▶ _WHAT YOU WILL DO_: Restate each of the lines given below, word for word.

▶ _INPUT DATA_:
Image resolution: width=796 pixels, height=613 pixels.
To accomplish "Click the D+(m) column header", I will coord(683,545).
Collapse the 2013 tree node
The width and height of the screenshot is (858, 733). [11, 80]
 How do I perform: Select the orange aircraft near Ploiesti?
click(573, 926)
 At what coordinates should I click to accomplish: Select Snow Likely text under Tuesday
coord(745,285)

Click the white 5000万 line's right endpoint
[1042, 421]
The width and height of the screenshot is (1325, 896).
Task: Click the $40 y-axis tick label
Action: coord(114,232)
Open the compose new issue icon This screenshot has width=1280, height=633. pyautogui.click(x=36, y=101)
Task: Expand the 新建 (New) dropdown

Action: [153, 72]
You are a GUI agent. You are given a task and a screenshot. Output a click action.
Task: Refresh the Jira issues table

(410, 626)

▶ _TASK OUTPUT_:
Image resolution: width=796 pixels, height=613 pixels.
To accomplish "Click the D+(m) column header", I will coord(683,545).
Collapse the 2013 tree node
The width and height of the screenshot is (858, 733). [11, 80]
 How do I perform: Select the orange aircraft near Ploiesti?
click(573, 926)
 At what coordinates should I click to accomplish: Select Snow Likely text under Tuesday
coord(745,285)

Click the white 5000万 line's right endpoint
[1042, 421]
The width and height of the screenshot is (1325, 896).
Task: Click the $40 y-axis tick label
Action: coord(114,232)
Open the compose new issue icon This screenshot has width=1280, height=633. pyautogui.click(x=36, y=101)
Task: Expand the 新建 (New) dropdown

Action: [153, 72]
You are a GUI agent. You are given a task and a screenshot. Output a click action.
Task: Refresh the Jira issues table

(410, 626)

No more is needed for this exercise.